The Swiss franc has been a clear favourite as the safe haven for capital flows leaving the euro area. Is it right that the Swiss National bank can defend its currency and in doing so “distort” markets? The euro zone has failed to get its books in order, get agreement on periphery worries, bring back confidence in the euro and as the result the Swiss economy has suffered as funds pile in to what is regarded one of the safest currencies. Investors did not flock to the safety of the franc in expectation of Swiss strength, but rather because of the stability of the country and FX liquidity. The strength of the Swiss was only a bonus and the Swiss franc is likely to remain a fairly safe place.
The problem with Switzerland is its vulnerability to exports and Swiss companies are beginning to suffer as their profit margins get wiped out as a result of the exchange rate move. The big question is how long can these companies can continue until they are forced to move. The currency is still extremely overvalued at 1.20 with many analysts saying a level around 1.35 is more appropriate.
What alternatives are there for investors?
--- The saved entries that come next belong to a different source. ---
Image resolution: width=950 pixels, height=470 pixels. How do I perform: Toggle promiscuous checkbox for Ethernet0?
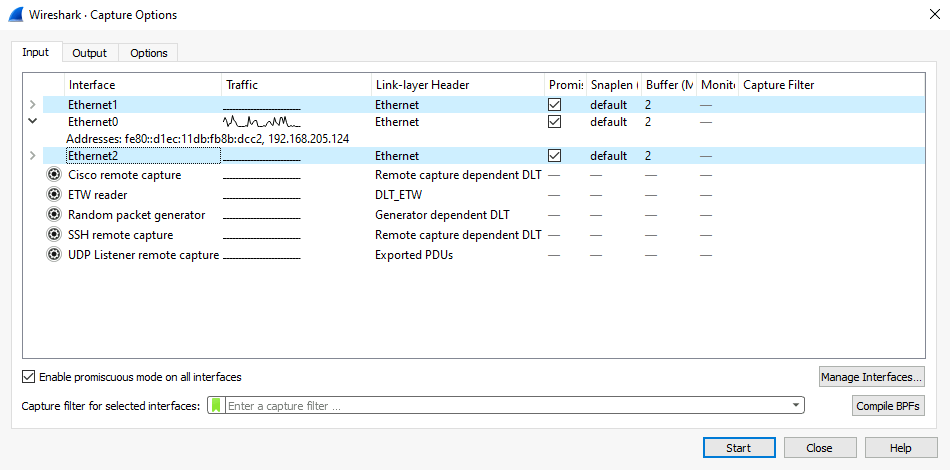pyautogui.click(x=555, y=122)
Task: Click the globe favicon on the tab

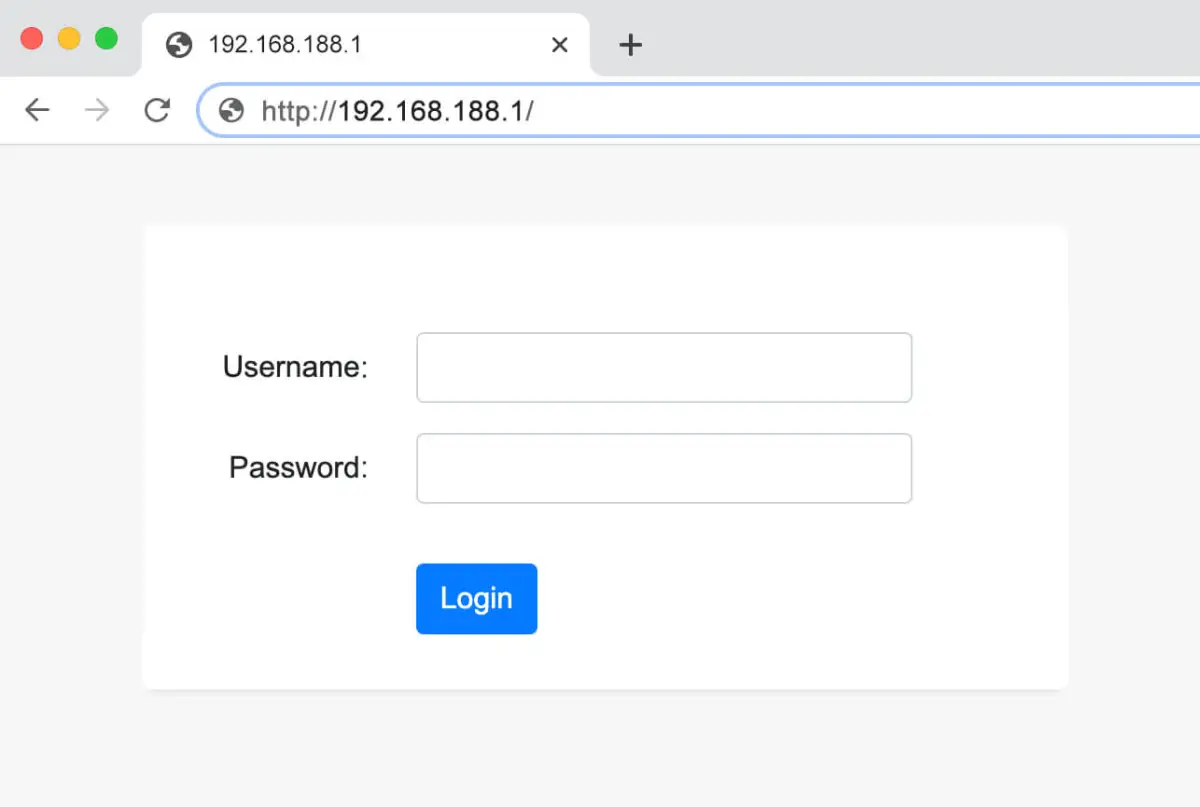Action: (179, 45)
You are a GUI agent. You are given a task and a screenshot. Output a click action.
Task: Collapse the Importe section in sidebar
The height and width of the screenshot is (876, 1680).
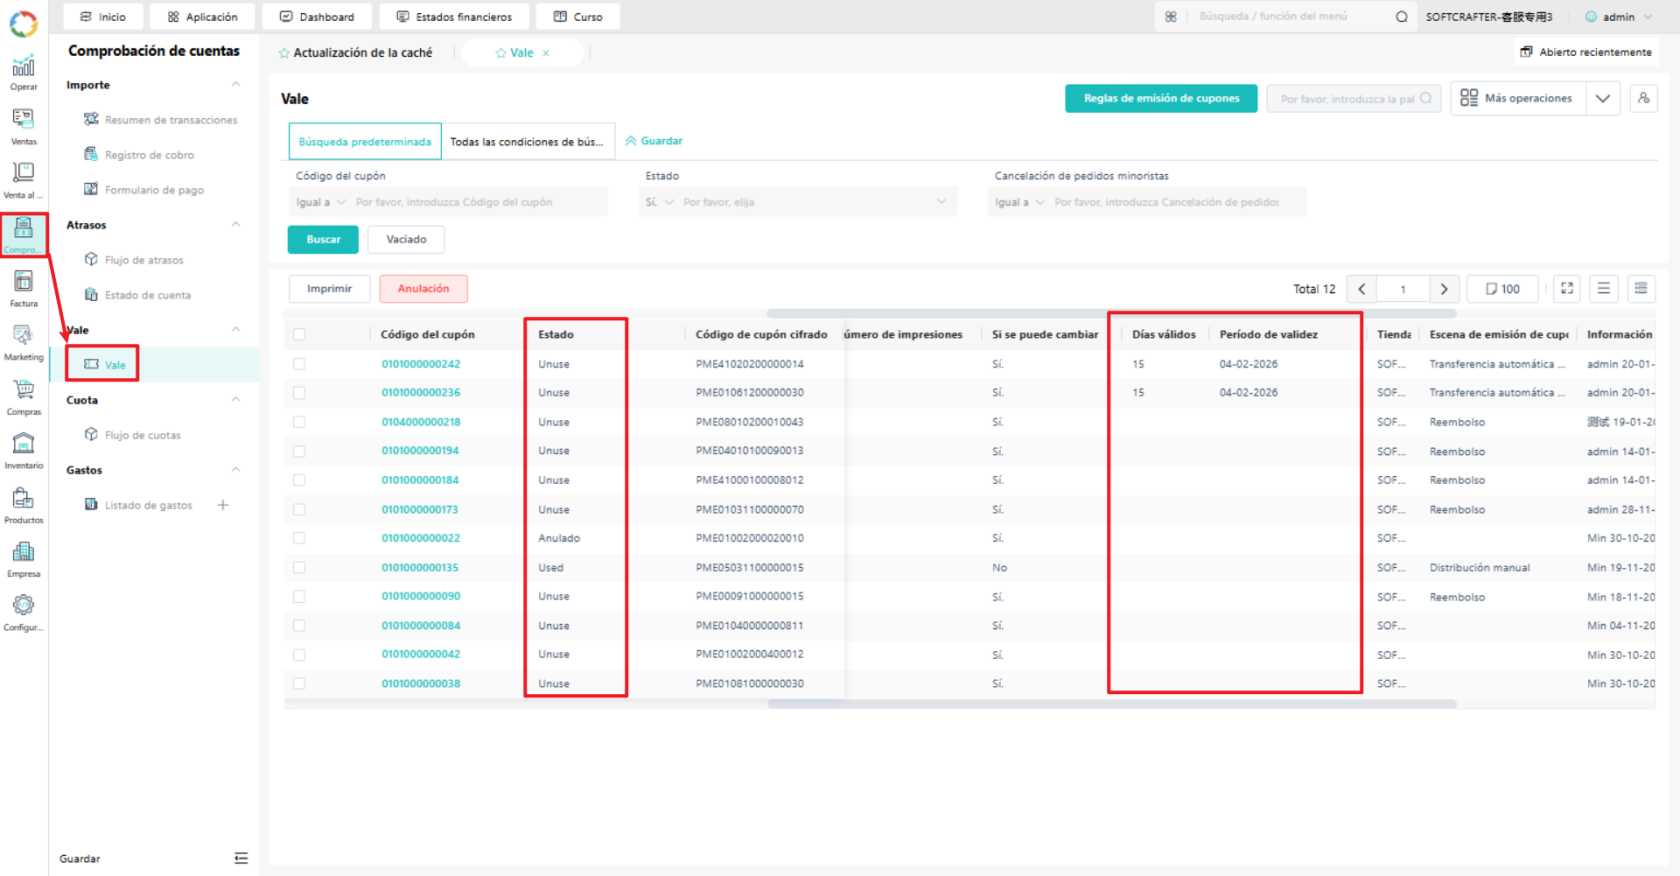click(236, 85)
After the Swiss intervention, investors looked to the Norwegian Knona as an alternative play but the Norwegians don’t seem to like it anymore than their Swiss counterparts. Norway has a comparatively thriving economy, which is estimated to expand by 3% in 2011, Europe’s lowest unemployment rate at 2.8%, very low public debt and is on course for a 12.5% budget surplus this year. The Norwegian Krone is appreciating and this will not be good for their economy. Again, similar to Switzerland, a rise in the Krone’s value naturally has quite a few ramifications for Norway, with exporters of Norwegian goods and the tourism sector suffering. Norway saw big flow initially until investors realised there is not the same liquidity in Norwegian Krone as Swiss and as such we believe the Krone cannot function as an effective safe haven.
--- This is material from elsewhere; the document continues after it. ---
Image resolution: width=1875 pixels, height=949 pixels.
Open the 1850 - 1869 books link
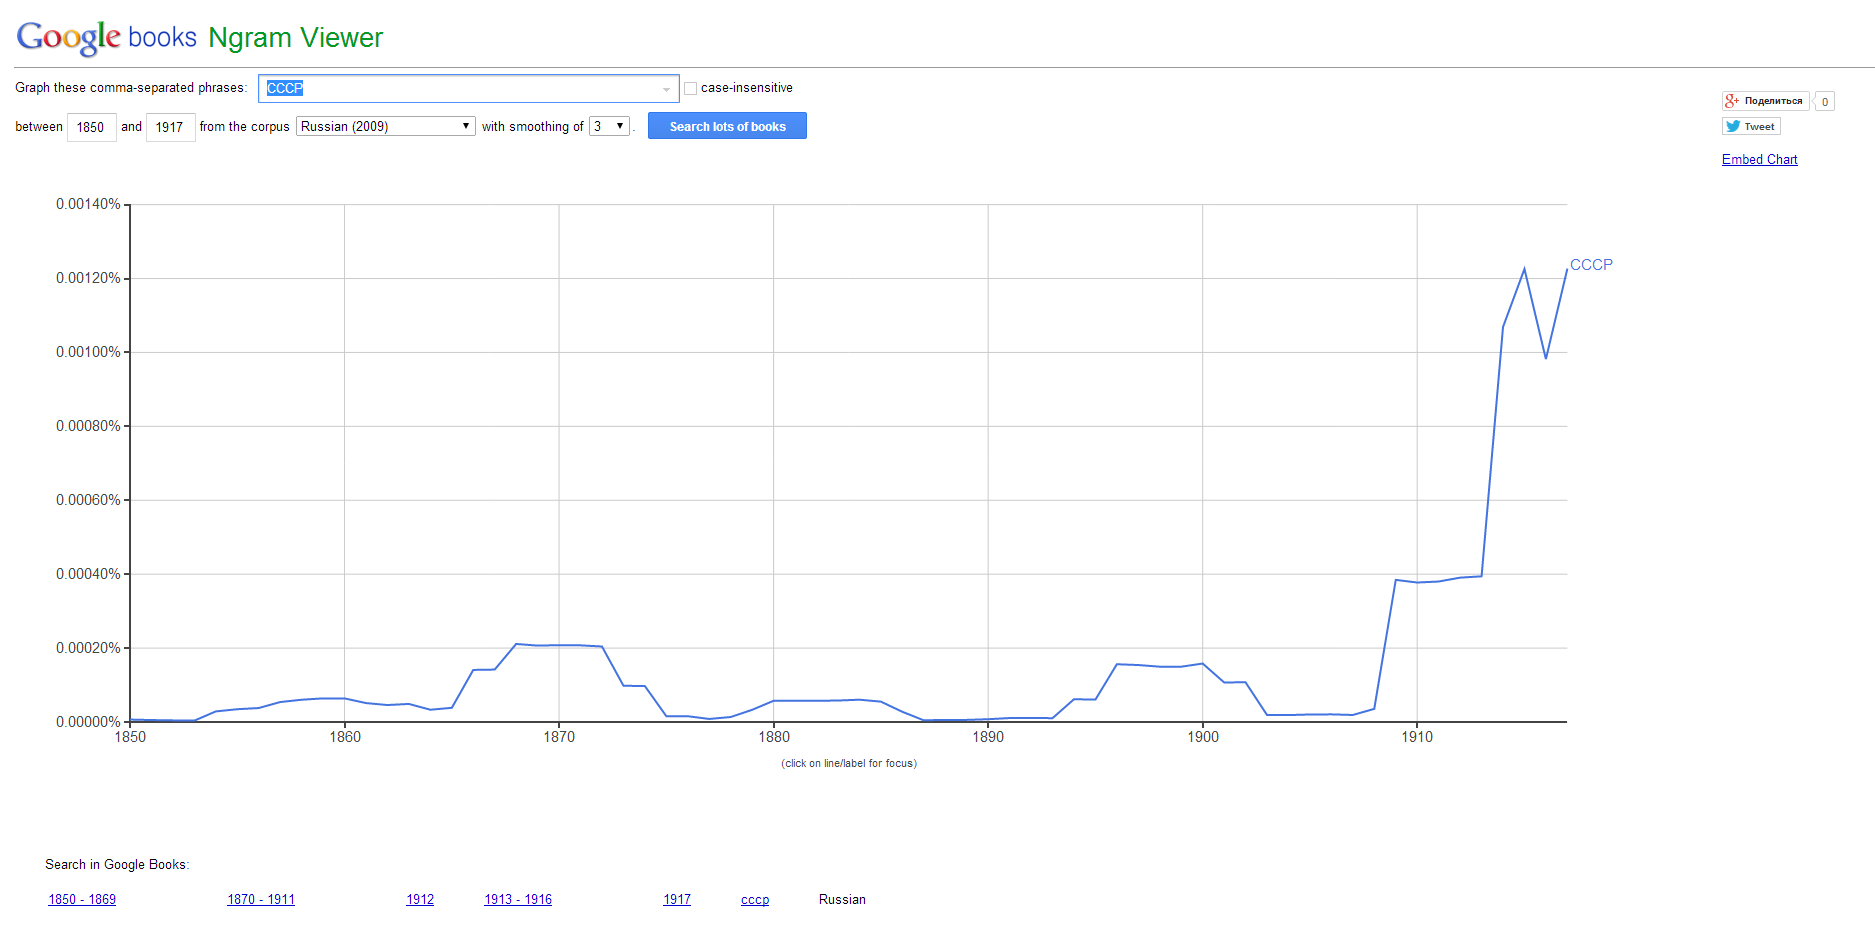(82, 899)
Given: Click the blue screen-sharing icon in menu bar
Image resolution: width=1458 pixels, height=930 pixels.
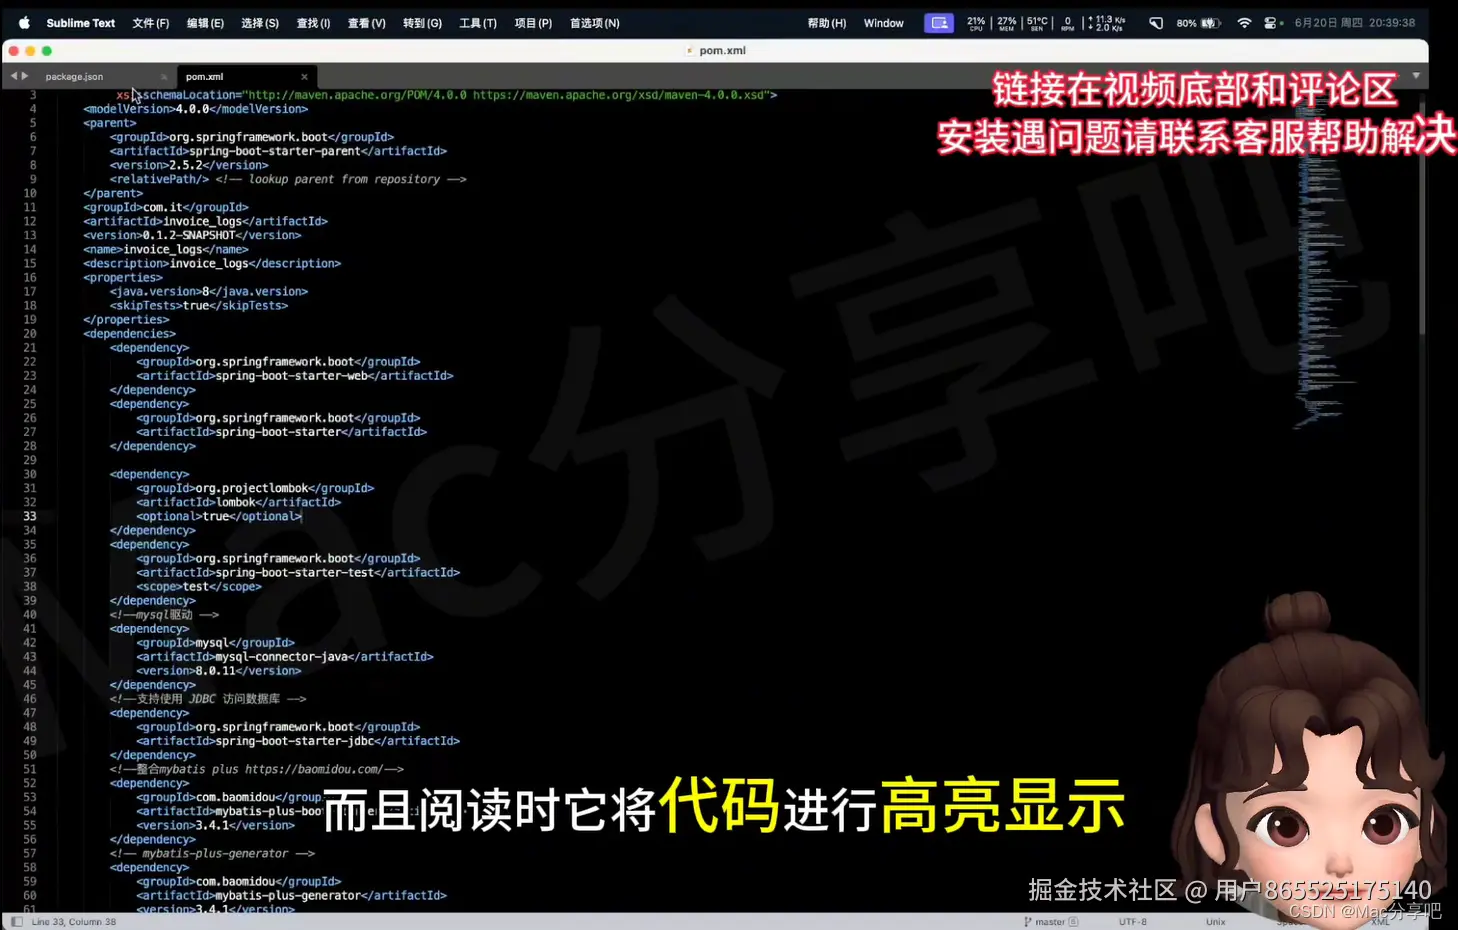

Will intervention succeed?
The SNB intervention has been seen in the markets as one of the most aggressive policy responses since the financial crisis of 2007. The Swiss franc is still strong in historical terms. The Swiss can print their currency in unlimited amounts for as long as they wish and keep the value of their currency down. However, there may be an inflationary impact to take into consideration at some point. This unconditional expansion of money supply does not come without inflation risks, but maybe not in the short term. Currently, Switzerland does not have an inflation problem. However, bear in mind the SNB could be forced to raise interest rates down the line because of inflationary pressures. Further ahead, Switzerland may have to choose between an interest rate target or exchange rate target, but not both.
The SNB action is credible and they are unlikely to abandon this current course anytime soon. There are clear signs of Swiss strength hurting the economy; therefore politicians will be under pressure to support this intervention. Ongoing pressures from euro zone periphery worries and related safe-haven flows will continue to weigh on the Swiss franc. Whether the central bank intervention will stop investors rushing into Swiss francs remains to be seen. This is certainly a space worth watching in the currency markets but maybe don’t start planning your winter skiing trips to the Swiss Alps just yet.